At about 4 pm yesterday afternoon, I was lolling about on the balcony, in a pair of granny pants, and sweaty vest, sipping warm water and reading the back of a pot noodles packet – should I, shouldn’t I?  When this wonderful music started creeping towards me.  It wasn’t the deep guttural chanting I hear at daybreak, but something softer, and more uplifting.  I planted the noodles to one side, and sat upright, turning my ear towards the street.  Then I heard the drums.  I lifted myself up out of the chair, crouching ever so slightly to preserve my modesty, and leaned across the bannister.  Mawa House was empty.  The granddad was no longer watching the football on the telly, the women weren’t weaving offerings, the men weren’t hammering at the room out the back, even the young biker gang were nowhere to be seen.  But the songs were getting louder and it was then that I saw them.  The entire village of Nyuhkuning parading down the street.  First it was a few rows of men, in their festive best, carrying the flags, and then it was the women.  It was their voices I could hear.  Loads of them, looking so beautiful in lace tops and embroidered skirts, offerings crowned upon their heads.  Incense was burning, creating a mystical cloud around them.  Behind them, were these careful creations.  Were they statues of the spirits?  Upright and slightly fearsome they were placed on the ground as the congregation came to a halt.  I looked down at my patient’s outfit, sniffed my shirt, caught a glimpse of my bedraggled, sunken face, rested my hand over my hollow stomach, listened for that dreaded rumbling sound…and though – ah fuck ii!  Grabbed my camera, scraped my hair back, through some Thai pants over my granny pants, and ran outside to get a closer look.

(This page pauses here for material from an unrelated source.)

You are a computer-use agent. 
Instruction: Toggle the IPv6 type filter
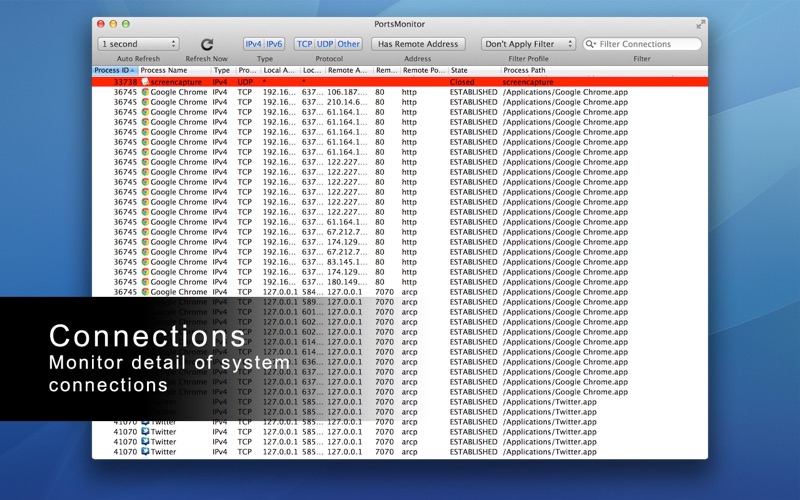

By the time I got downstairs, the women were midway through their ritual.  All crouched on the floor and singing.  I was torn between  wanting to get as close as I could and holding back to respect their celebrations.  I took my steer from an older gentleman who nodded at my camera and smiled.  “Yes yes.  Take pictures”.  And so I did.  Not many.  Just enough to get a sense of what was going on.    Taking photos felt ever so slightly intrusive.

The celebration is called Kuningan.  It’s the last day of their ten-day celebration.  Remember that festival I was talking about…hmmmm…ten days ago.  About the good spirit winning?  Well since that day the gods and the spirits have all been coming down to earth.  They require entertainment and attention.  The offerings outside every household have been plentiful, visits to the temples frequent, and I think Kuningan is when the gods and spirits finally return.

It was such a beautiful thing to watch, and I felt privileged to be a part of it.

When I got back to my homestay I was pleased to bump into Mawa and his family.  They were all dressed up and looking merry, on their way back to the temple.  They’d left yet another generous offering of fruit outside my door, and it filled me with such gratitude, and simple happiness, that I almost forgot about my illness completely.